A sample size of 21 was predetermined to ensure the detection of a medium effect size (d_z = 0.66) for the difference in the oN1 amplitude between the high and low predictability. This was calculated using data from SanMiguel et al.²⁷ and reported in Dercksen et al.³³, with power 1 − β = .80 and error rate α = .05. The calculation was performed using G*power⁴⁷. Taking into account data exclusions, 25 participants were recruited. Finally, data from all 25 participants (16 women and 9 men, 19–35 years old, M = 22.0 years) were used for the analysis of the oN1 and oMMN. The decoding analysis was done with the data from 24 participants because one participant did not have a sufficient number of artifact-free trials of each note (less than 80% or 50 trials) to avoid the risk of overfitting. Twenty-three participants were right-handed, and two were left-handed (FLANDERS handedness questionnaire⁴⁸). None reported having hearing impairments or a history of neurological disease. All participants confirmed that they knew the four familiar melodies used in the experiment. The participants’ musical ability was evaluated using the Japanese Gold-MSI questionnaire⁴⁹ (the original is Müllensiefen et al.⁵⁰), which evaluates General Sophistication (M = 62.5, SD = 18.0) as well as subscales of Active Engagement (M = 30.0, SD = 8.3), Perceptual Abilities (M = 38.7, SD = 10.4), Musical Training (M = 20.9, SD = 10.2), Emotions (M = 29.1, SD = 7.3), and Singing Abilities (M = 24.3, SD = 8.7). Four participants had self-reported absolute pitch.

Stimuli and procedure

The stimuli used in this study are available at https://osf.io/4q7x6/. The sample of the stimulus is shown in Fig. 2. The familiar melodies consisted of four famous Japanese songs used as teaching materials for music education in Japan. Table 1 shows the profiles of each melody. Two melodies were in C major, the other melodies were in F and B♭ major, and all melodies were played with piano timbre. All melodies were in the 4/4 time signature. The duration of each melody was 9.6–19.2 s (200 bpm). The quarter notes (300 ms) of E, F, A, and C following the quarter note of G were omitted with a probability of 50%. These four notes were called target notes, and their positions were called target positions. The unfamiliar melodies were created by shuffling the pause and note positions for each of the four familiar melodies, while keeping the target note positions the same as in the familiar melodies. All melodies were presented with an interstimulus interval of 600 ms. Although the familiar and unfamiliar melodies were different, both contained the same notes and the same target positions. Note that the same G note was presented before the omission in both types of melodies. Thus, the difference in omission responses between the familiar and unfamiliar melodies reflects the predictability of the melodies based on familiarity rather than the late ERP components elicited by the preceding note before the omission.

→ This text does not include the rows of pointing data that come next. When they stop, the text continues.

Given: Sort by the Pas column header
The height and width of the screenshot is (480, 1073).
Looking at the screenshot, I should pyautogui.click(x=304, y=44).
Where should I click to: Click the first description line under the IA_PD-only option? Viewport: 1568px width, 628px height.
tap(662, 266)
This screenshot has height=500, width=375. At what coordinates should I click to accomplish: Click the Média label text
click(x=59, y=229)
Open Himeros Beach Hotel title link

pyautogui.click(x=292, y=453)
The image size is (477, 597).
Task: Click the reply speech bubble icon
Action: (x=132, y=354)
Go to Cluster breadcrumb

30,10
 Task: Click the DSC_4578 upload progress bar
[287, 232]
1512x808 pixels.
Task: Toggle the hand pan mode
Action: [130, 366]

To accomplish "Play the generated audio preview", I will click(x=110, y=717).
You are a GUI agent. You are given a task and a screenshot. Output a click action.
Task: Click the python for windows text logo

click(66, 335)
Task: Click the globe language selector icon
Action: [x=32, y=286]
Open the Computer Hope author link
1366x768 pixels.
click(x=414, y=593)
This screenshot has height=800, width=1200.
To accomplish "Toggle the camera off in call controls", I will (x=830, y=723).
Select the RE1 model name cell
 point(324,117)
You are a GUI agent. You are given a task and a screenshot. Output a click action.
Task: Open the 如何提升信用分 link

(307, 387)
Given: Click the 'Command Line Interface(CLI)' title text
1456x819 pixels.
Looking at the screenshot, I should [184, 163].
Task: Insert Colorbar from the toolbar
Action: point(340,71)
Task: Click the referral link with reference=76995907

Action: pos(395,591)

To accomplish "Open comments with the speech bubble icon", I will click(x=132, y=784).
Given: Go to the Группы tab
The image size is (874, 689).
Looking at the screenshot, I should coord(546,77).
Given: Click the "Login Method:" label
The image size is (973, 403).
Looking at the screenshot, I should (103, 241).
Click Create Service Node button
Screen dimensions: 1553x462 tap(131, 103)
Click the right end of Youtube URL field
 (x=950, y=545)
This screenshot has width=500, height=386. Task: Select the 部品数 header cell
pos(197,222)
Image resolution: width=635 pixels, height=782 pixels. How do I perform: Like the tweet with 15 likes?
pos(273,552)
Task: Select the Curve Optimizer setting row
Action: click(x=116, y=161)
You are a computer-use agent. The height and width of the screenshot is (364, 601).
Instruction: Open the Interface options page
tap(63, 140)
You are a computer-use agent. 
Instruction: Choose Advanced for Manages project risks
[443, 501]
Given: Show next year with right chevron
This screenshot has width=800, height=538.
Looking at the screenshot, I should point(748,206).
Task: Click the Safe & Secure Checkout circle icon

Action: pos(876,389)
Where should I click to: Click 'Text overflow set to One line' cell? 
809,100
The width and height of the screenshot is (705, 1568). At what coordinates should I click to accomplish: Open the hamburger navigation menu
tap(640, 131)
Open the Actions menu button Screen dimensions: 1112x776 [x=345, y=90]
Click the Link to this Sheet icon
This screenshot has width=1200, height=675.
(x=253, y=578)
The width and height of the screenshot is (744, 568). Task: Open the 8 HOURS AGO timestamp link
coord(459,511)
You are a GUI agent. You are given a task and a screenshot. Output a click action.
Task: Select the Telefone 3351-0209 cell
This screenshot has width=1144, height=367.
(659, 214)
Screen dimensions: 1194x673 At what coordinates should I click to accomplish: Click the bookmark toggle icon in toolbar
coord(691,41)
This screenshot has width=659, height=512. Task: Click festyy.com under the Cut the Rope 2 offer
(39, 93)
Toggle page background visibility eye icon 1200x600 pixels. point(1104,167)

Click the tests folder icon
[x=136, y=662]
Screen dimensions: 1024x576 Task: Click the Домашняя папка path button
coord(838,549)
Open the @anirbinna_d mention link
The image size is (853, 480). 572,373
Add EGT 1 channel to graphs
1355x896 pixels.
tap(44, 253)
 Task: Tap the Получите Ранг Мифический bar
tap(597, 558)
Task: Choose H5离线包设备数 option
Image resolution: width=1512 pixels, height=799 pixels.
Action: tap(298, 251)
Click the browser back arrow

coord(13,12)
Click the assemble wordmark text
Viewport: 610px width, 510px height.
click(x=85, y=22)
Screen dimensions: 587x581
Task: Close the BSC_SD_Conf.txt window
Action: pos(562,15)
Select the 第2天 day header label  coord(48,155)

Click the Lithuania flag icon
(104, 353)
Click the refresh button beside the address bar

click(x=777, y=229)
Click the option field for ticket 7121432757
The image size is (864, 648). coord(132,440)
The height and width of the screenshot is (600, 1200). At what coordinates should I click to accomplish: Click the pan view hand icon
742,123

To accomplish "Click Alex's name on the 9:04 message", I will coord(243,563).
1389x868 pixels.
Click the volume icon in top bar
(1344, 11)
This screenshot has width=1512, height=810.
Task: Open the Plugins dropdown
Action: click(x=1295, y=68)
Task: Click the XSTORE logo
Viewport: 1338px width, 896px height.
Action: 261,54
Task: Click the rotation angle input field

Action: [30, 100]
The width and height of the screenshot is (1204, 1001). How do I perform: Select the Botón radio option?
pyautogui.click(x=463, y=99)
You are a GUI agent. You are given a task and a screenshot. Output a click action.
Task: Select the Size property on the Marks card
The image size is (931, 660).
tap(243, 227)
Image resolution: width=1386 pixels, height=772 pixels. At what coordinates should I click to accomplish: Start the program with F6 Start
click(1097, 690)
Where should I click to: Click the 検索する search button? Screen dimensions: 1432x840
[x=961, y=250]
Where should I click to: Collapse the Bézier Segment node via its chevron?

Prior to the EEG recording, the participants completed the FLANDERS questionnaire⁴⁸ and the Japanese Gold-MSI⁴⁹. The EEG recording consisted of four familiar melody blocks and four unfamiliar melody blocks. The order of the eight blocks was randomized. Four melodies were randomly presented 20 times each, resulting in a total of 60–70 presentations for each combination of G – E/F/A/C in the four blocks of familiar melodies and four blocks of unfamiliar melodies. Thus, the tone and omission conditions each consisted of 250 trials in each melody block (i.e., 60 + 60 + 60 + 70 = 250 trials). Participants were asked to ignore the melodies while watching a silent movie. Including the online questionnaire session, electrode preparation, and short breaks between blocks, the entire experiment took approximately 2.5 hours.

Figure 2

Samples of familiar and unfamiliar melodies

Note

The upper part shows the familiar melody “Harugakita,” and the lower part shows its unfamiliar version. As indicated by the gray allows, the unfamiliar version was created by shuffling the positions of pauses and notes of the corresponding familiar melody while keeping the positions of the target notes the same as in the original familiar melody. The tone and omission conditions (50% each) were manipulated at the positions of the orange notes in the familiar melody and the blue notes in the unfamiliar melody. In both types of melodies, the quarter notes E, F, A, and C are omitted after the quarter note G, which is colored green.

Table 1

*Attributes of each familiar melody and the numbers of notes in the target positions*
		Song title
		Momiji	Harugakita	Harunoogawa	Yuuyakekoyake	Sum
Note identity	E			6		6
	F	1			5	6
	A	2		4		6
	C	2	2	3		7
Duration (s)		19.2	9.6	19.2	19.2	67.2
Key		F major	C major	C major	B♭ major

EEG recording

EEG data were recorded using QuickAmp (Brain Products, Germany) with Ag/AgCl electrodes. Thirty-four scalp electrodes were placed according to the 10–20 system (Fp1/2, F3/4, F7/8, Fz, FC1/2, FC5/6, FT9/10, C3/4, T7/8, Cz, CP1/2, CP5/6, TP9/10, P3/4, P7/8, Pz, O1/2, Iz, PO9/10). Additional electrodes were placed on the left and right mastoids, the left and right outer canthi of the eyes, and above and below the right eye. The data were referenced offline to the nose-tip electrode. The sampling rate was 1,000 Hz. The online filter was DC–200 Hz. Electrode impedances were kept below 10 kΩ.

EEG data reduction

EEG data were analyzed using ERPLAB (Delorme & Makeig⁵¹; Version 2023.1) on MATLAB R2022b (The MathWorks Inc., Natick, MA). First, a digital filter of 0.5–25 Hz was applied to the data (Dercksen et al.³³; SanMiguel et al.²⁸). Ocular artifact correction based on independent component analysis was then applied. A period of 500 ms (200 ms before and 300 ms after the target position) was averaged after removing trials with voltages exceeding ± 80 µV at any channel. Baseline correction was applied by subtracting the mean amplitude of the 200 ms prestimulus period from each point of the waveform. For statistical analysis, the front-central electrodes (Fz, Cz, FC1, FC2) were clustered, and the mean ERP waveform of the electrodes was calculated.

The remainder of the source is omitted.